%%

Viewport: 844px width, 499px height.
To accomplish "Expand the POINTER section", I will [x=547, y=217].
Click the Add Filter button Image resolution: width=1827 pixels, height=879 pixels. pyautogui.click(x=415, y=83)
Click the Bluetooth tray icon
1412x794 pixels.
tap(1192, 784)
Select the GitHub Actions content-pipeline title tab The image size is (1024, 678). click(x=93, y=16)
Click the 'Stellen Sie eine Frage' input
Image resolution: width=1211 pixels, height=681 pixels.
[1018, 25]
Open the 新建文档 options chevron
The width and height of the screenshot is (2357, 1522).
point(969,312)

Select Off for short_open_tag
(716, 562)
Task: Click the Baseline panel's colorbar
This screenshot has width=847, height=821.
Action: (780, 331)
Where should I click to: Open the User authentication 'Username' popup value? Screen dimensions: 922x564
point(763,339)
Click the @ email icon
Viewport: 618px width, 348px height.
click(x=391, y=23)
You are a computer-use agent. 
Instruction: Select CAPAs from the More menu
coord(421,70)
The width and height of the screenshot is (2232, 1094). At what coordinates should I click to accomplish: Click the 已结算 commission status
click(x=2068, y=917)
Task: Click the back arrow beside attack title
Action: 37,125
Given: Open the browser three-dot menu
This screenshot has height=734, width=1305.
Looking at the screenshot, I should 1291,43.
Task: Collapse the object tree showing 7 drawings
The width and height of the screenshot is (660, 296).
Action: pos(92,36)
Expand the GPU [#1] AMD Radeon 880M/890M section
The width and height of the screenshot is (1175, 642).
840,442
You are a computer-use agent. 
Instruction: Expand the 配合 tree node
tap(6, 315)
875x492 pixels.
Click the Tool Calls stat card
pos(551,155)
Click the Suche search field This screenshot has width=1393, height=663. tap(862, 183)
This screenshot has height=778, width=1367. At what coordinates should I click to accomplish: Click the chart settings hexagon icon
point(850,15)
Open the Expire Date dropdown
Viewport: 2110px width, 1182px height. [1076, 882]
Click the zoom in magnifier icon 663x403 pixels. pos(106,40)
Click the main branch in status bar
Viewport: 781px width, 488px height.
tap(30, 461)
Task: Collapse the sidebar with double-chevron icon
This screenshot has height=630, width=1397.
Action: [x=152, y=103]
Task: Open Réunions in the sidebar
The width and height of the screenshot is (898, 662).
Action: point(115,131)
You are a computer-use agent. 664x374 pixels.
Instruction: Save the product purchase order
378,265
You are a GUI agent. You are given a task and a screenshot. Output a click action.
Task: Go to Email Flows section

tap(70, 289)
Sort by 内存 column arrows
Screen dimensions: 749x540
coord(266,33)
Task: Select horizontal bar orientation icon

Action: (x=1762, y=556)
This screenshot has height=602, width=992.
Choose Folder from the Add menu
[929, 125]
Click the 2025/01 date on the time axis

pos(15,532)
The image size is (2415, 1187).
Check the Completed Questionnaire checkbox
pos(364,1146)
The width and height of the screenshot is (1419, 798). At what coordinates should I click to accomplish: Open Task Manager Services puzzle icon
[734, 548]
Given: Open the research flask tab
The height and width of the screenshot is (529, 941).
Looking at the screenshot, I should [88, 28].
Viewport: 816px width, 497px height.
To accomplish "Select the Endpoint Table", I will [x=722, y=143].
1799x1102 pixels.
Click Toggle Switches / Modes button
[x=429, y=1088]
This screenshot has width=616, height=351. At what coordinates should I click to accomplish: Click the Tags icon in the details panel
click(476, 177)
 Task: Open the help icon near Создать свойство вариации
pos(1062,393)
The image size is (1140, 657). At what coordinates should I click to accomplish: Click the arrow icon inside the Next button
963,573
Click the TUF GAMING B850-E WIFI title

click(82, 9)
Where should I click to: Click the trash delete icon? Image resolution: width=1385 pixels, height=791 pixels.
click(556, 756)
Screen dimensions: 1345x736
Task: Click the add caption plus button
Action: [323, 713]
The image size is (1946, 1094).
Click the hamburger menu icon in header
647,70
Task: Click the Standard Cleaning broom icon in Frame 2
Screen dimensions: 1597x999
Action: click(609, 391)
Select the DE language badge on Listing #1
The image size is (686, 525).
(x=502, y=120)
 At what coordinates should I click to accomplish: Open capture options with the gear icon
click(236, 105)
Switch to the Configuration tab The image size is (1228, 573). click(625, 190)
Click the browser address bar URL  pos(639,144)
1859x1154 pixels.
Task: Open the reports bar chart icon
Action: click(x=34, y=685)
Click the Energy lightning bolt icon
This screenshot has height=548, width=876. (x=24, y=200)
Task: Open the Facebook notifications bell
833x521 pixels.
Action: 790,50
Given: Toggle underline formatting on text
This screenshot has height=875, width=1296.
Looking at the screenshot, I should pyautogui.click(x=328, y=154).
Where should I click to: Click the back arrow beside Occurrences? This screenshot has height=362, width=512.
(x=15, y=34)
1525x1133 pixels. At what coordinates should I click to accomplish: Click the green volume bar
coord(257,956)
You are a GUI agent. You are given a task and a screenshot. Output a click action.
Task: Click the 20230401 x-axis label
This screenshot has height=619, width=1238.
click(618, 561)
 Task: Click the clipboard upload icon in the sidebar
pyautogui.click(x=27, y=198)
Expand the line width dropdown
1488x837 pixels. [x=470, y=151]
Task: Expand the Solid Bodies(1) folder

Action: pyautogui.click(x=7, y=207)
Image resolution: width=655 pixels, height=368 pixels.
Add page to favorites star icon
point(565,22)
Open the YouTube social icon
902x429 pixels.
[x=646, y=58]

%%

▶ _ABOUT THIS EXERCISE_
Print every record above exactly as it stands.

▶ _WRITTEN RESPONSE_
Viewport: 844px width, 499px height.
To accomplish "Expand the POINTER section", I will [x=547, y=217].
Click the Add Filter button Image resolution: width=1827 pixels, height=879 pixels. pyautogui.click(x=415, y=83)
Click the Bluetooth tray icon
1412x794 pixels.
tap(1192, 784)
Select the GitHub Actions content-pipeline title tab The image size is (1024, 678). click(x=93, y=16)
Click the 'Stellen Sie eine Frage' input
Image resolution: width=1211 pixels, height=681 pixels.
[1018, 25]
Open the 新建文档 options chevron
The width and height of the screenshot is (2357, 1522).
point(969,312)

Select Off for short_open_tag
(716, 562)
Task: Click the Baseline panel's colorbar
This screenshot has width=847, height=821.
Action: (780, 331)
Where should I click to: Open the User authentication 'Username' popup value? Screen dimensions: 922x564
point(763,339)
Click the @ email icon
Viewport: 618px width, 348px height.
click(x=391, y=23)
You are a computer-use agent. 
Instruction: Select CAPAs from the More menu
coord(421,70)
The width and height of the screenshot is (2232, 1094). At what coordinates should I click to accomplish: Click the 已结算 commission status
click(x=2068, y=917)
Task: Click the back arrow beside attack title
Action: 37,125
Given: Open the browser three-dot menu
This screenshot has height=734, width=1305.
Looking at the screenshot, I should 1291,43.
Task: Collapse the object tree showing 7 drawings
The width and height of the screenshot is (660, 296).
Action: pos(92,36)
Expand the GPU [#1] AMD Radeon 880M/890M section
The width and height of the screenshot is (1175, 642).
840,442
You are a computer-use agent. 
Instruction: Expand the 配合 tree node
tap(6, 315)
875x492 pixels.
Click the Tool Calls stat card
pos(551,155)
Click the Suche search field This screenshot has width=1393, height=663. tap(862, 183)
This screenshot has height=778, width=1367. At what coordinates should I click to accomplish: Click the chart settings hexagon icon
point(850,15)
Open the Expire Date dropdown
Viewport: 2110px width, 1182px height. [1076, 882]
Click the zoom in magnifier icon 663x403 pixels. pos(106,40)
Click the main branch in status bar
Viewport: 781px width, 488px height.
tap(30, 461)
Task: Collapse the sidebar with double-chevron icon
This screenshot has height=630, width=1397.
Action: [x=152, y=103]
Task: Open Réunions in the sidebar
The width and height of the screenshot is (898, 662).
Action: point(115,131)
You are a computer-use agent. 664x374 pixels.
Instruction: Save the product purchase order
378,265
You are a GUI agent. You are given a task and a screenshot. Output a click action.
Task: Go to Email Flows section

tap(70, 289)
Sort by 内存 column arrows
Screen dimensions: 749x540
coord(266,33)
Task: Select horizontal bar orientation icon

Action: (x=1762, y=556)
This screenshot has height=602, width=992.
Choose Folder from the Add menu
[929, 125]
Click the 2025/01 date on the time axis

pos(15,532)
The image size is (2415, 1187).
Check the Completed Questionnaire checkbox
pos(364,1146)
The width and height of the screenshot is (1419, 798). At what coordinates should I click to accomplish: Open Task Manager Services puzzle icon
[734, 548]
Given: Open the research flask tab
The height and width of the screenshot is (529, 941).
Looking at the screenshot, I should [88, 28].
Viewport: 816px width, 497px height.
To accomplish "Select the Endpoint Table", I will [x=722, y=143].
1799x1102 pixels.
Click Toggle Switches / Modes button
[x=429, y=1088]
This screenshot has width=616, height=351. At what coordinates should I click to accomplish: Click the Tags icon in the details panel
click(476, 177)
 Task: Open the help icon near Создать свойство вариации
pos(1062,393)
The image size is (1140, 657). At what coordinates should I click to accomplish: Click the arrow icon inside the Next button
963,573
Click the TUF GAMING B850-E WIFI title

click(82, 9)
Where should I click to: Click the trash delete icon? Image resolution: width=1385 pixels, height=791 pixels.
click(556, 756)
Screen dimensions: 1345x736
Task: Click the add caption plus button
Action: [323, 713]
The image size is (1946, 1094).
Click the hamburger menu icon in header
647,70
Task: Click the Standard Cleaning broom icon in Frame 2
Screen dimensions: 1597x999
Action: click(609, 391)
Select the DE language badge on Listing #1
The image size is (686, 525).
(x=502, y=120)
 At what coordinates should I click to accomplish: Open capture options with the gear icon
click(236, 105)
Switch to the Configuration tab The image size is (1228, 573). click(625, 190)
Click the browser address bar URL  pos(639,144)
1859x1154 pixels.
Task: Open the reports bar chart icon
Action: click(x=34, y=685)
Click the Energy lightning bolt icon
This screenshot has height=548, width=876. (x=24, y=200)
Task: Open the Facebook notifications bell
833x521 pixels.
Action: 790,50
Given: Toggle underline formatting on text
This screenshot has height=875, width=1296.
Looking at the screenshot, I should pyautogui.click(x=328, y=154).
Where should I click to: Click the back arrow beside Occurrences? This screenshot has height=362, width=512.
(x=15, y=34)
1525x1133 pixels. At what coordinates should I click to accomplish: Click the green volume bar
coord(257,956)
You are a GUI agent. You are given a task and a screenshot. Output a click action.
Task: Click the 20230401 x-axis label
This screenshot has height=619, width=1238.
click(618, 561)
 Task: Click the clipboard upload icon in the sidebar
pyautogui.click(x=27, y=198)
Expand the line width dropdown
1488x837 pixels. [x=470, y=151]
Task: Expand the Solid Bodies(1) folder

Action: pyautogui.click(x=7, y=207)
Image resolution: width=655 pixels, height=368 pixels.
Add page to favorites star icon
point(565,22)
Open the YouTube social icon
902x429 pixels.
[x=646, y=58]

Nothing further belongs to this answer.